Ce mode de fonctionnement permettra d’économiser l’équivalent de 412 millions de dollars canadiens, tout en libérant des ressources humaines pour des tâches à plus forte valeur ajoutée, comme le développement d’applications ou la formation.

Pourquoi le Québec gagnerait à s’inspirer de ces modèles

De tels modèles de cloud souverains nationaux solidement ancrés dans la gouvernance locale et l’expertise domestique ont fait leurs preuves. Ils offriraient au Québec :

  1. Un accès rapide à une expertise confirmée, sans avoir à bâtir un pôle interne à partir de zéro, et sans compétitionner avec le secteur privé pour des ressources limitées.
  2. Une capacité de déploiement à grande échelle pour répondre rapidement aux besoins des ministères et organismes, tout en garantissant le contrôle des normes et de la souveraineté des données.
  3. Un levier de développement pour le savoir-faire québécois, menant à la création d’emplois spécialisés et au renforcement des capacités du secteur technologique local grâce à l’expertise fournie.
  4. Des économies substantielles à long terme en centralisant l’infrastructure et les efforts, en simplifiant l’entretien et la gestion, puis en réduisant les inefficacités liées à l’essai-erreur institutionnel.

Une opportunité à saisir pour le gouvernement

Le déficit d’expertise cloud dans le secteur public n’est donc pas une fatalité. Il peut être surmonté sans retarder la modernisation de l’État, sans compromis sur la souveraineté.
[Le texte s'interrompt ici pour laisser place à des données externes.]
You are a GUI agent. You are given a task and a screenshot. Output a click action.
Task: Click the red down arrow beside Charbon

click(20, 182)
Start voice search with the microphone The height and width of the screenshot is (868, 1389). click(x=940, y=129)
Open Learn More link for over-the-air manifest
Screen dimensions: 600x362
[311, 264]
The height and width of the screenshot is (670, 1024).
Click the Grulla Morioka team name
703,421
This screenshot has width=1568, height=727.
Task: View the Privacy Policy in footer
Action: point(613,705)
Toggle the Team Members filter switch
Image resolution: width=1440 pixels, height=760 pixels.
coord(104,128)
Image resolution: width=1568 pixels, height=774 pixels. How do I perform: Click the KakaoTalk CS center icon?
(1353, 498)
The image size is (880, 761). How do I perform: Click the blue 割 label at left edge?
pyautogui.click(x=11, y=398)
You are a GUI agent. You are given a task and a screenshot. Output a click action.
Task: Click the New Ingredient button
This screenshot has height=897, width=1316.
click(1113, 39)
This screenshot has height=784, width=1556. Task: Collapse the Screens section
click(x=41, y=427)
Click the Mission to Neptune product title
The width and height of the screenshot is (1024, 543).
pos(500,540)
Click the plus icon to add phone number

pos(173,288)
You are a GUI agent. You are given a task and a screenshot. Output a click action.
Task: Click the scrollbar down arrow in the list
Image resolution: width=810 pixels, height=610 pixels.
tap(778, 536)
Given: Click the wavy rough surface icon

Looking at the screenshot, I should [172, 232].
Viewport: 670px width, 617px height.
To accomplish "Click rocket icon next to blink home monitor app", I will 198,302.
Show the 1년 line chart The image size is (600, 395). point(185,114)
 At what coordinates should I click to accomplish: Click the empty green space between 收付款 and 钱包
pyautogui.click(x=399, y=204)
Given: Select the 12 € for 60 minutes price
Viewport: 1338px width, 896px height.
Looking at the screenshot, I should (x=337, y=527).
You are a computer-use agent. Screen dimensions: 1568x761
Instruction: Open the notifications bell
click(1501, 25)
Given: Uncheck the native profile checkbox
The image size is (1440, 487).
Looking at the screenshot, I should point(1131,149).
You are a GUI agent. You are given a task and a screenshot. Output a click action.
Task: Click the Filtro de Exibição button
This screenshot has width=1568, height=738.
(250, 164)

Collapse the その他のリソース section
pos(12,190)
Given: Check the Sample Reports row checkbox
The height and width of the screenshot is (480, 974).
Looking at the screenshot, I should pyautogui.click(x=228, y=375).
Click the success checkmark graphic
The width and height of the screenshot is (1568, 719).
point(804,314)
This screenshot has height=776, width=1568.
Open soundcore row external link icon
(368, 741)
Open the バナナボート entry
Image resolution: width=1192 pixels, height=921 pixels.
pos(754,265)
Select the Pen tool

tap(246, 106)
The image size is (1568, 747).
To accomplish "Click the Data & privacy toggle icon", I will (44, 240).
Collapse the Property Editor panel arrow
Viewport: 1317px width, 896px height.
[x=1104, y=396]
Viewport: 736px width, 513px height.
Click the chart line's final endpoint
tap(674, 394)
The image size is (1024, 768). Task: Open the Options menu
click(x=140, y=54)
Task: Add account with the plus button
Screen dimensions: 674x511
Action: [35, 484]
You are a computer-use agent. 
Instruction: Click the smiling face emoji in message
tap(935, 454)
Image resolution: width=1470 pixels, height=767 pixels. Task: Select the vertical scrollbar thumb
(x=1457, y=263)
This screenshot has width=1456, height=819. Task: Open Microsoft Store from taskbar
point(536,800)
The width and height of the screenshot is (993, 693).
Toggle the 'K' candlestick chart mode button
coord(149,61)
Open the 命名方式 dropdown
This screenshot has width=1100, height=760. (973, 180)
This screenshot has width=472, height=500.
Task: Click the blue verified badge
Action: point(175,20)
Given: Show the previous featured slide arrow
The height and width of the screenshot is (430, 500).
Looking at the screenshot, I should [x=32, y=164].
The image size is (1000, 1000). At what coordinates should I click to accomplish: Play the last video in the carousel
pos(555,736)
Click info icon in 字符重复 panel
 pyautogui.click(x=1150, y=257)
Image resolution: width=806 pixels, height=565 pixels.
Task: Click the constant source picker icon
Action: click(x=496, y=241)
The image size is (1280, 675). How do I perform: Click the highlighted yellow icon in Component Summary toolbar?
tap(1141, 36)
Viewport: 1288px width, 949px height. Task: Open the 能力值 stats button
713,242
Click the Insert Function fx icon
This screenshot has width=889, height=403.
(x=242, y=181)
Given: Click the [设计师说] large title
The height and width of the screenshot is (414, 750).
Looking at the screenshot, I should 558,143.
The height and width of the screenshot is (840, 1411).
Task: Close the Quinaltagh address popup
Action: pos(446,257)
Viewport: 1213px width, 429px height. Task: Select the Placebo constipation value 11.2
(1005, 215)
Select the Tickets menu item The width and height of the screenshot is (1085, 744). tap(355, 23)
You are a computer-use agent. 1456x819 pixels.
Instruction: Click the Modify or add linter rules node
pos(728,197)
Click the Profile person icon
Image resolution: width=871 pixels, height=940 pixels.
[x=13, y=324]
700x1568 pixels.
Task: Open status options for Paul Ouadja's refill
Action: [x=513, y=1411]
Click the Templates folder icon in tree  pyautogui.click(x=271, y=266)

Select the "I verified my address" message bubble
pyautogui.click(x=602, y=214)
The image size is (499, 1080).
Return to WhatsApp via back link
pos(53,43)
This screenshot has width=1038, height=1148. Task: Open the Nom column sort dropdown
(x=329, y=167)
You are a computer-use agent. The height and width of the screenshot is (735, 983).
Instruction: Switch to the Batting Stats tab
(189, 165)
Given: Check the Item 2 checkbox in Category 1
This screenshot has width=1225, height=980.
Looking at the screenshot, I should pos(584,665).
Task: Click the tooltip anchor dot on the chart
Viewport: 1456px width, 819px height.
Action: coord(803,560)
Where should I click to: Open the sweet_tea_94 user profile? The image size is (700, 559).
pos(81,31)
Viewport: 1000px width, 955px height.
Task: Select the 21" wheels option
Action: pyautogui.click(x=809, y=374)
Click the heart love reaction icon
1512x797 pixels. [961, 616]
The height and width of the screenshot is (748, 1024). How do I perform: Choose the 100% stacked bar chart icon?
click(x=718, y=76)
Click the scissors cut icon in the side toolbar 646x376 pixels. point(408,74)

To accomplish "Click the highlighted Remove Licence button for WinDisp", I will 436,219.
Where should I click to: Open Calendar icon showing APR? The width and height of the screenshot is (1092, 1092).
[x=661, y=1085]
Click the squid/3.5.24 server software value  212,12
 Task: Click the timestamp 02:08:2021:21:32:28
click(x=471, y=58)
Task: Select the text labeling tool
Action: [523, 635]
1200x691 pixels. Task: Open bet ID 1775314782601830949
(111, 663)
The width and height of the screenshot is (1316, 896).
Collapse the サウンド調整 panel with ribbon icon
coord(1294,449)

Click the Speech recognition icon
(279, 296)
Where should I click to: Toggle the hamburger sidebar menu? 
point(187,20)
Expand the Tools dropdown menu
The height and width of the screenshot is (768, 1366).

Le partenariat public‑privé représente la seule voie réaliste pour offrir un cloud souverain national, performant, sûr et résilient, capable de répondre aux attentes des citoyens et de soutenir la transformation numérique des administrations.

En combinant la vision publique et les forces du privé grâce à l’apport de partenaires sérieux qui ont démontré concrètement leur expertise, le Québec pourrait rejoindre des exemples internationaux probants et s’offrir une autonomie et des capacités numériques à la hauteur de ses ambitions.